O Paraná Clube, desde o descenso em 2007, jamais alimentou de forma tão intensa o sonho do acesso. Mesmo com a queda de rendimento no returno da Série B, o atual elenco é disparado o melhor dos últimos tempos. O Tricolor, em igual período, jamais esteve tão perto do G4. São apenas dois pontos, o que faz com que os jogadores mantenham a fé. ‘Estamos vivos. É isso o que importa’, cravou o volante Ricardo Conceição.
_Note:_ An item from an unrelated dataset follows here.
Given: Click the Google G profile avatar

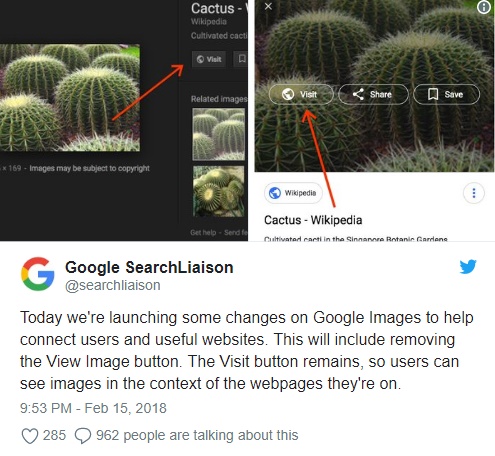Looking at the screenshot, I should (38, 274).
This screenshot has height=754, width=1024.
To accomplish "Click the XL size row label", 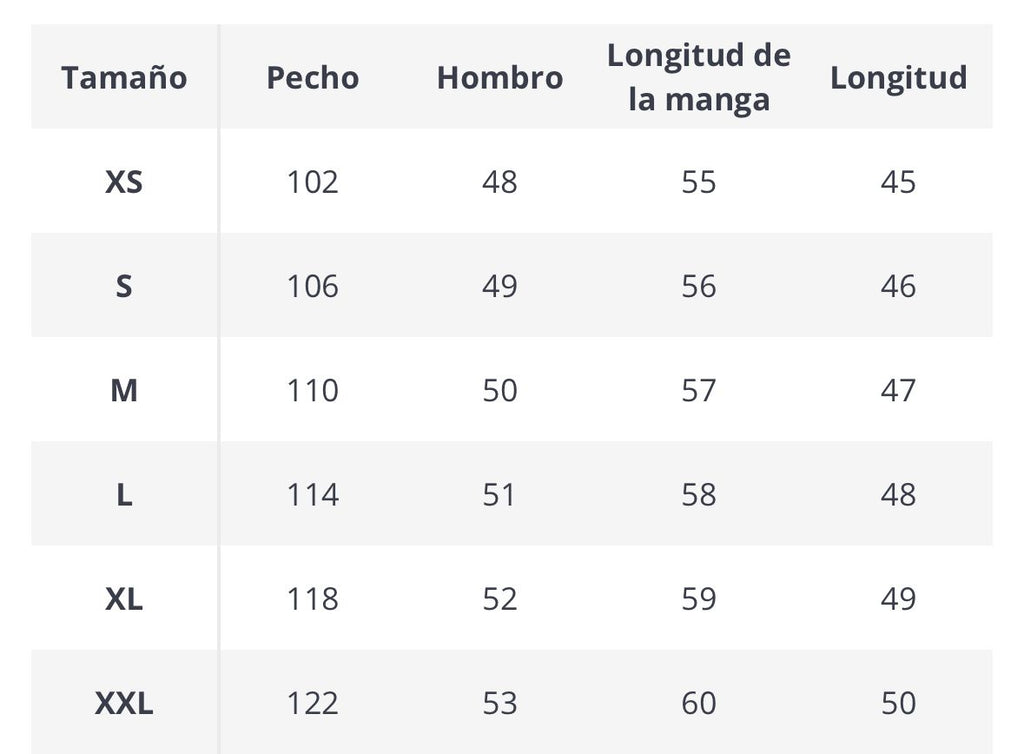I will pos(124,598).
O jogador já sentiu na pele o que representa chegar numa reta final sem maiores ambições. No ano passado, mesmo sem correr riscos de rebaixamento (eram 11 pontos de vantagem para a ZR) o Tricolor apenas cumpria tabela, com uma desvantagem de 20 pontos para o G4. ‘É claro que seria bem melhor estarmos embalados, numa sequência de vitórias, mas não deu. Então, temos que buscar esses resultados nessas cinco rodadas que restam. Eu acredito’, cravou.

Apesar das recentes ‘duchas frias’, o torcedor segue confiante e mobilizado. Após os empates frustrantes contra Atlético-GO e Palmeiras (levando gols nos minutos finais) todos se apegam ao fato de que o Paraná, a rigor, precisa somar uma vitória a mais do que Icasa, Avaí e Joinville. Na prática, depende apenas de um tropeço dos catarinenses, já que a diferença para o time de Juazeiro do Norte-CE pode ser tirada no confronto direto, programado para a última rodada, em Curitiba. ‘Pelo equilíbrio visto até aqui, acredito que dependemos apenas de nossas forças’, ponderou Conceição.

Dado Cavalcanti espera ver, em Varginha-MG, um time mais confiante. ‘Um bom resultado fora é o que precisamos para recuperar a autoestima dos jogadores’, frisou. O treinador recorda que ao longo do primeiro turno, o torcedor ia para o estádio na certeza de que veria seu time vencer. ‘Temos que recuperar esse espírito. Passa por um crescimento individual para atingirmos uma estabilidade coletiva’, ponderou. Na busca por essa guinada, Dado mantém o suspense quanto à escalação do Tricolor.